Published: 27th July 2022 06:24 AM  |   Last Updated: 27th July 2022 06:24 AM   |  A+A-

Kerala CM Pinarayi Vijayan (Photo | Express)

Kerala CM Pinarayi Vijayan (Photo | Express)

Express News Service

THIRUVANANTHAPURAM: Chief minister Pinarayi Vijayan on Tuesday announced that his government would not implement the new GST on select food items, but ironically, the new tax rate had already come into effect in the state a week ago. Five per cent GST on “prepackaged and labelled” food items has been effective in Kerala since a notification was issued by the state taxes department on July 18.

The department issued the notification under the Kerala State Goods and Services Act, 2017, in pursuance of the GST Council’s decision. The CM’s announcement cannot be implemented without withdrawing this notification. Also, withdrawing the notification with retrospective effect will result in legal issues because the tax already collected by traders will become ‘unlawful enrichment’ at the expense of the government.     


Not just for the notification, the CM’s claim is impractical even otherwise, said a source. A more practical solution, the source said, was to mobilise other states and pressure the Central government for a special session of the GST council to withdraw the decision.    

Of course, the Supreme Court ruling on May 19 that Parliament and state legislatures can legislate on GST offers scope for Kerala government to opt for a legislative route to forgo SGST. For this, the KSGST Act has to be amended by convening a special session of the assembly. Still, the state cannot prevent the Centre from collecting its share -- the Central Goods and Services Tax (CGST forms 2.5% of the new 5% rate on selected food items).

“In such a case, there is every possibility that the governor would deny his assent to the Bill. He may reserve the Bill for the President’s consideration as well,” said a source who did not want to be named. The problem doesn’t end with legislation. The GSTN software used by traders across the country for filing returns has to be tweaked exclusively for traders in Kerala.

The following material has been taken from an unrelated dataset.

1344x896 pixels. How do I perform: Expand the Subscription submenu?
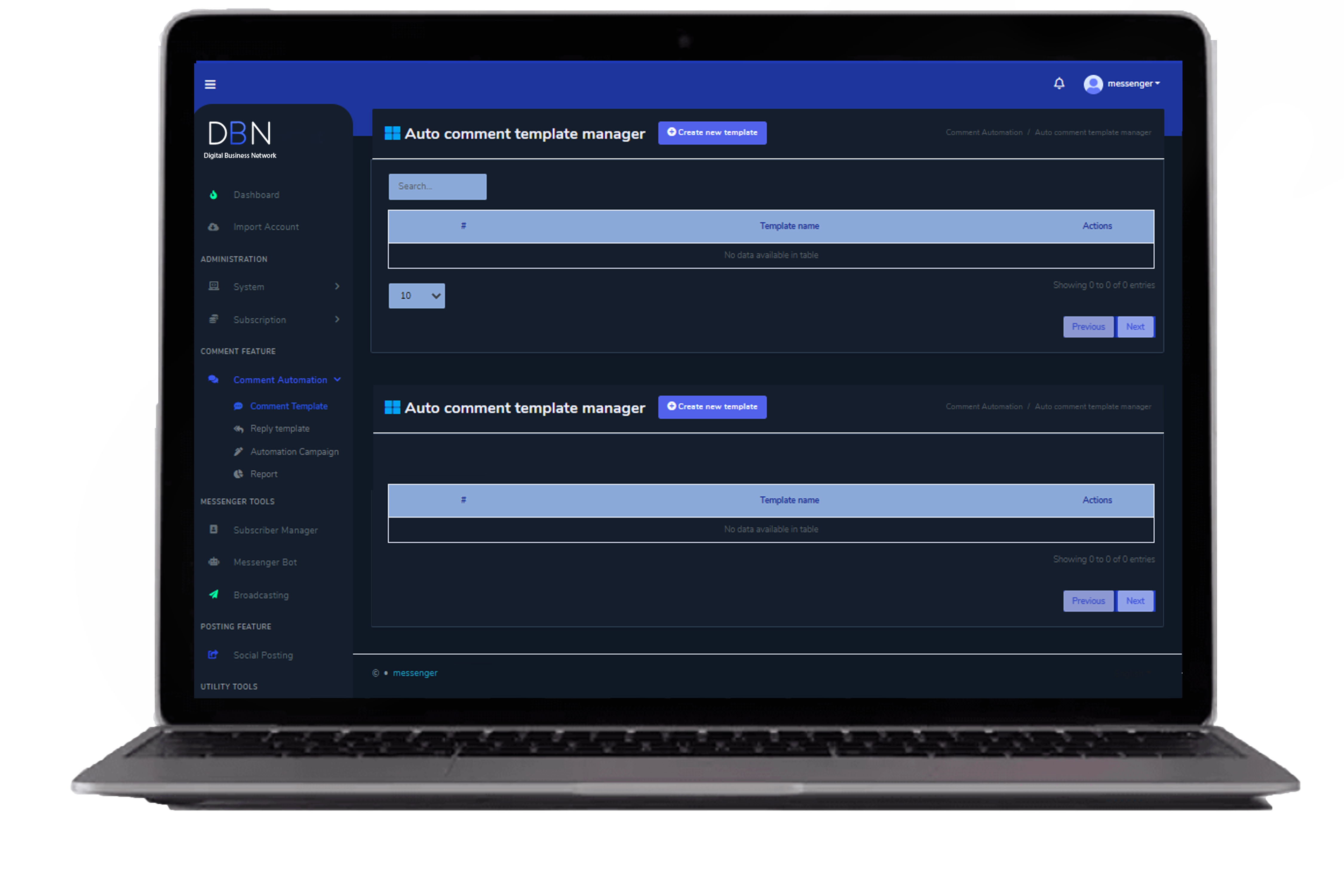[x=337, y=320]
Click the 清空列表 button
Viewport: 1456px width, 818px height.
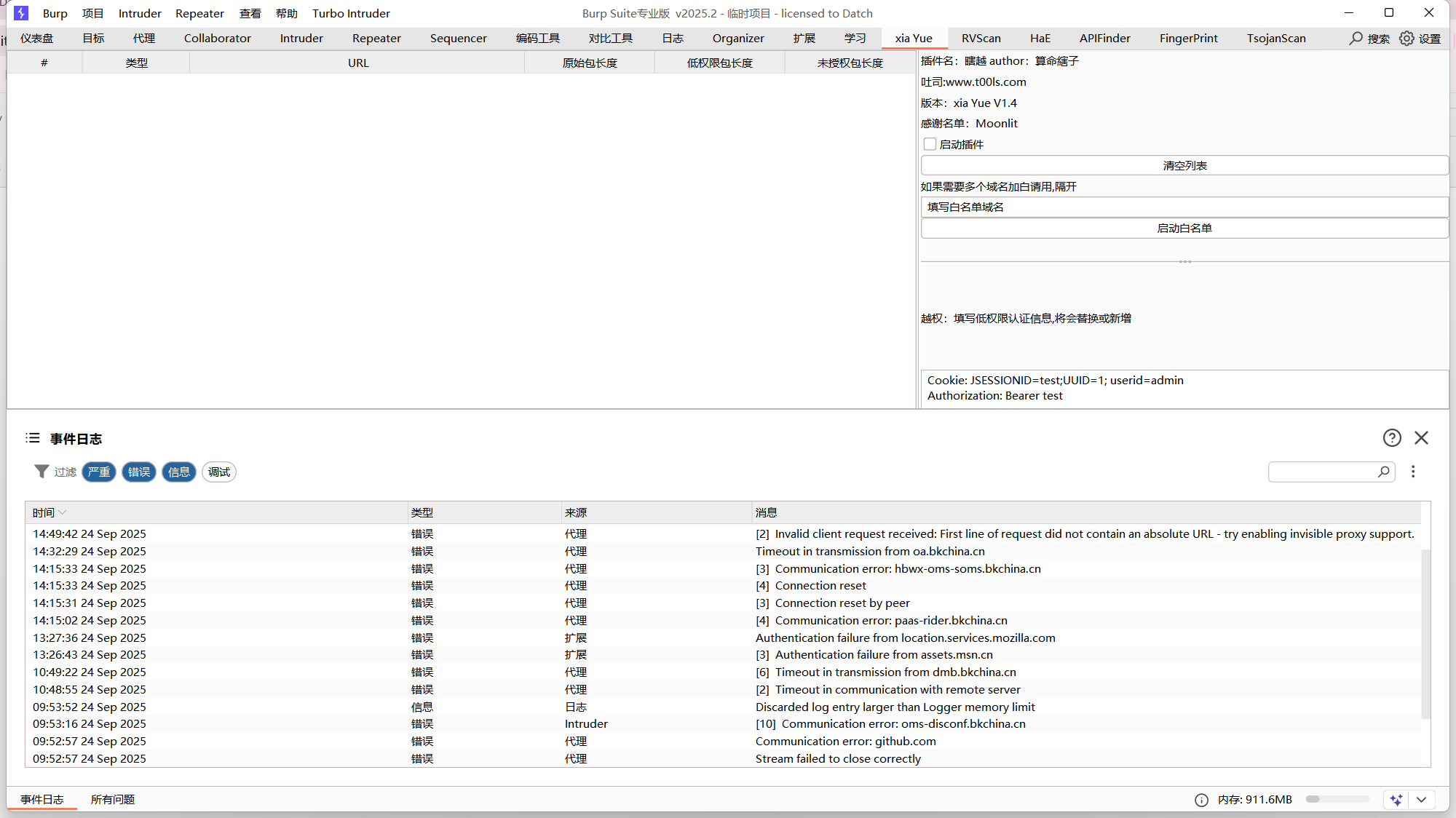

The GST Council or the Central government are unlikely to approve this idea for two reasons. One, the state government’s move is to overrule the council’s decision. Second, a ‘mere tweaking’ would require much time and effort of the professionals in charge of seamless functioning of the software. Earlier, a similar demand by Kerala to collect flood cess was rejected by the Centre. The government then collected the cess by modifying the pre-GST software. If the traders in the state trust the CM’s words and refuse to file returns in the new format, the state will have to forgo a substantial amount of its tax share. Traders are also at the risk of penal action.